- [ABOUT THIS TASK] Leave out every picture and set down, exactly, the lines below from the one holding "Where should I" up to and including the one holding "Task: Open the FileSets API package card".
[[ ENTRIES PROVIDED open ]]
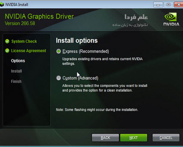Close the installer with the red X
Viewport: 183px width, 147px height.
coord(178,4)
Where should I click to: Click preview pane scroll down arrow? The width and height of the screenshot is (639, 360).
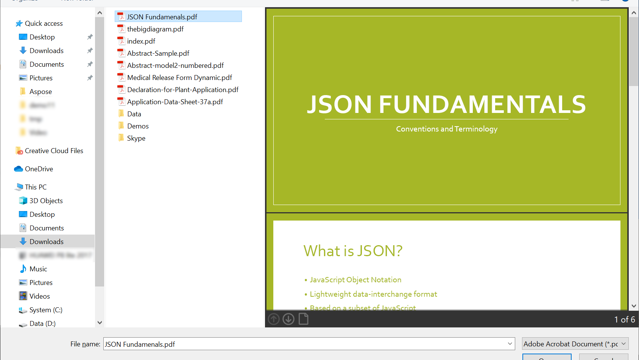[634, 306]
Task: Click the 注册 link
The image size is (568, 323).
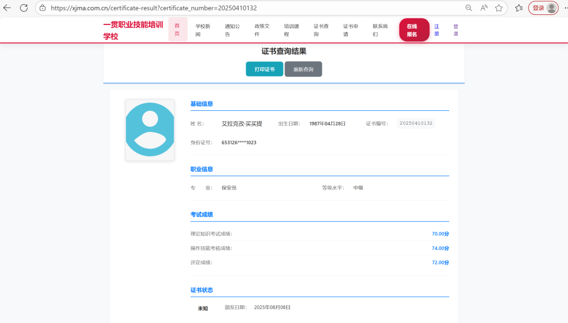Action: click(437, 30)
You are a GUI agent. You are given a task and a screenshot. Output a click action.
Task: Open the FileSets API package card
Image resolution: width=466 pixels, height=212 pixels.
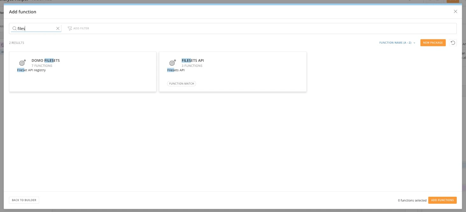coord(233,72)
[[ ENTRIES PROVIDED closed ]]
- [SOLUTION TO THIS TASK]
Where should I click to: Click preview pane scroll down arrow? The width and height of the screenshot is (639, 360).
[634, 306]
Task: Click the 注册 link
The image size is (568, 323).
Action: click(437, 30)
You are a GUI agent. You are given a task and a screenshot. Output a click action.
Task: Open the FileSets API package card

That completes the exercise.